Question for all you knot heads ..

I want to make or purchase some heavy duty netting for use in a hammock and I would like to know more about what the best material to use is and which knots to use in its construction. I have been reading a bit about it and it looks like the preferred knot for making fishing nets is a sheet bend, or a double sheet bend, and I think I can figure that part out, but what is the best cordage to use ? I would want to end up with a net that is strong and doesn't stretch too much or not at all, and something that can stand up to years of heavy use, maybe nylon ?

sailingdog 06-21-2009 09:34 AM

parachute cord might work well for making a hammock. It is fairly strong, fairly thin, and does fairly well in outdoor situations.

Donnie631 06-21-2009 09:46 AM

Yea para cord would be your best bet it has a tensile strength of 550lbs I use it for everything it's almost like having duct tape.

pdqaltair 06-21-2009 10:14 AM

UV resistance is the main thing
 
Quote:

Originally Posted by wind_magic (Post 498566)
Question for all you knot heads ..

I want to make or purchase some heavy duty netting for use in a hammock and I would like to know more about what the best material to use is and which knots to use in its construction. I have been reading a bit about it and it looks like the preferred knot for making fishing nets is a sheet bend, or a double sheet bend, and I think I can figure that part out, but what is the best cordage to use ? I would want to end up with a net that is strong and doesn't stretch too much or not at all, and something that can stand up to years of heavy use, maybe nylon ?

For example, the West Marine hammocks and life-line net don't last more than a few years in the sun. I have taken to using soccer goal netting for life lines - lasts MUCH longer.

Polyester is generally more uv resistant than nylon, and dark colors are better too.

Vasco 06-21-2009 10:17 AM

Just go to the weather side of any Caribbean or Bahamian island and help yourself. Fishnet, old line and wood. http://farm3.static.flickr.com/2482/...118565.jpg?v=0

Boondoggle30 06-21-2009 11:33 PM

on the Hammock 'thread'
 
I have only seen one method of securing a hammock on deck - one end to a halyard and the second to the jib halyard and raise both ends. Bad description, but you get the idea.

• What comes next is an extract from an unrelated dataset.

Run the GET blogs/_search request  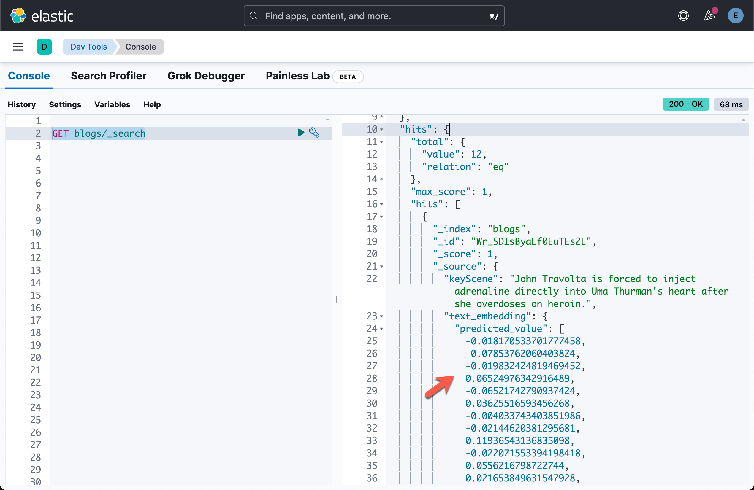click(301, 133)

My jib is furled... I have a 'free' halyard for the spinnaker not in use... how can I set up my hammock?

A friend had suggested the one end on the spin halyard then tie some fancy knot he knows 'around' the furled jib or even off the eyelets (wrong term I know) that attach the jib sheets... I'm not crazy about putting that type of stress on the furler system... am I wrong? he claims that the system endures hundreds of pounds from the wind and will not be damaged by the lashing of a hammock...

Ideas? thoughts?

Boondoggle30 06-21-2009 11:37 PM

Soccer netting?
 
PDQ - you mention using soccer netting on life lines. We have little ones on board, and contrary to the racing types we want safety netting along our life lines to keep wee ones aboard.

I purchased knotted netting but to be honest it is pretty slim and I'm not sure it will last much more than one season. Do you use soccer netting in this manner and if so, how do you manage it, cut it, install it etc..

thanks.

pdqaltair 06-22-2009 12:10 AM

Yes, exactly. As safety netting.
 
Quote:

Originally Posted by Boondoggle30 (Post 498747)
PDQ - you mention using soccer netting on life lines. We have little ones on board, and contrary to the racing types we want safety netting along our life lines to keep wee ones aboard.

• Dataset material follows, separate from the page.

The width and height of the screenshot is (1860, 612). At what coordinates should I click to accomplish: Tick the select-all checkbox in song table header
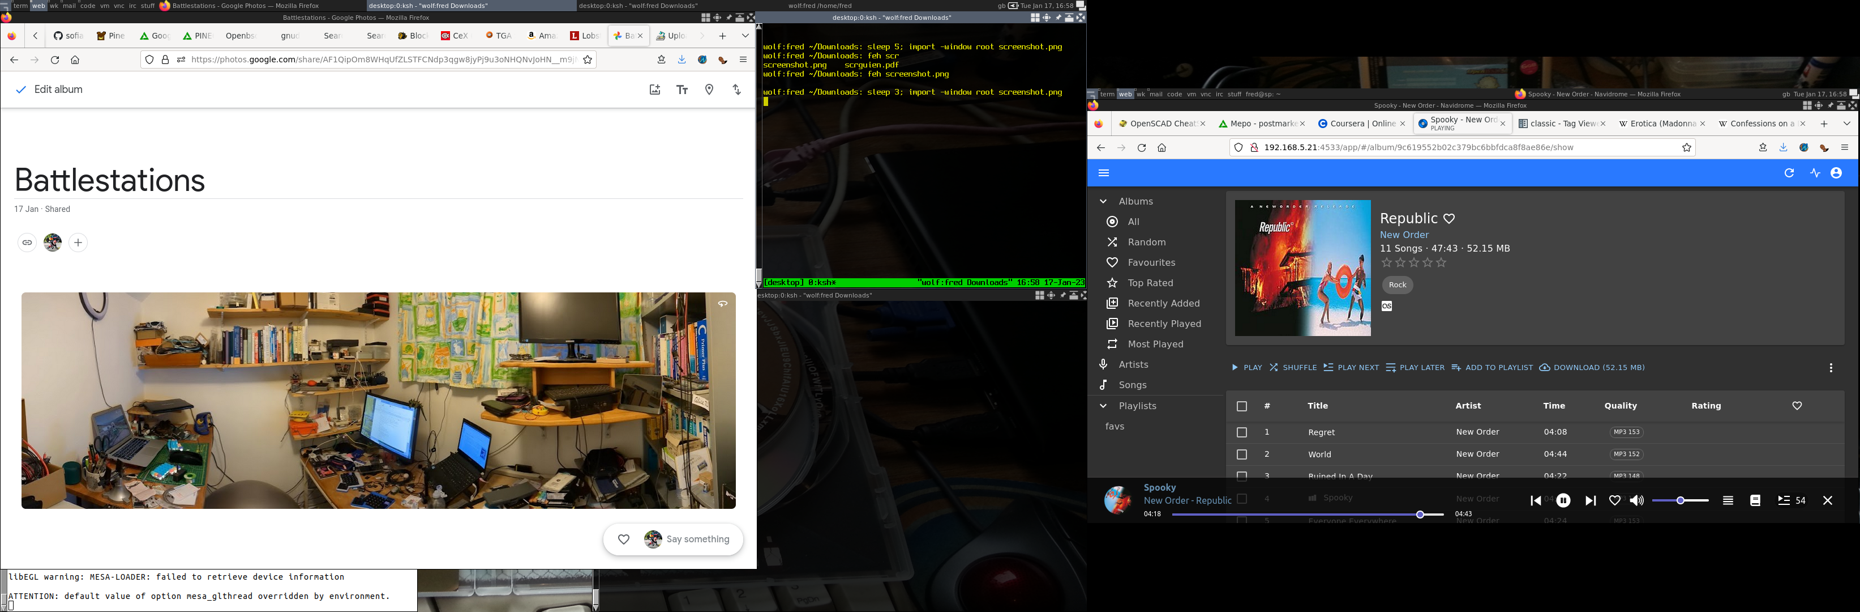point(1242,406)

I purchased knotted netting but to be honest it is pretty slim and I'm not sure it will last much more than one season. Do you use soccer netting in this manner and if so, how do you manage it, cut it, install it etc..

thanks.

Sometimes as additional trampoline on a cat, but where I did not want to catch the air a regular tramp would catch. It was not comfortable (big holes), but would catch a fall.

Sometimes we attached it with cable ties. Lots of them, the black uv resistant type (VERY important - not the clear ones). Since they were placed at every square, there is a lot of strength. Other times I would lace a ~ 1/4" line in a spiral manner through each square and around the cable. That worked well too and was more durable. We only used the cable ties when we had made some change and did not feel like re-lacing the net.

Yeah, the net from West Marine is only good for a few seasons, after which you will be able to pull it apart with your hands. I know because in season 3 I lost my balance and put my hand through it.

The net they sell for batting cages looks even better - perhaps you can find that. It seems to last forever at the local park. It would be my first choice, but I came a across a new soccer net for free. Same material, different hole size, it seems.

wind_magic 06-22-2009 07:53 PM

Quote:

Originally Posted by Boondoggle30 (Post 498746)
I have only seen one method of securing a hammock on deck - one end to a halyard and the second to the jib halyard and raise both ends. Bad description, but you get the idea.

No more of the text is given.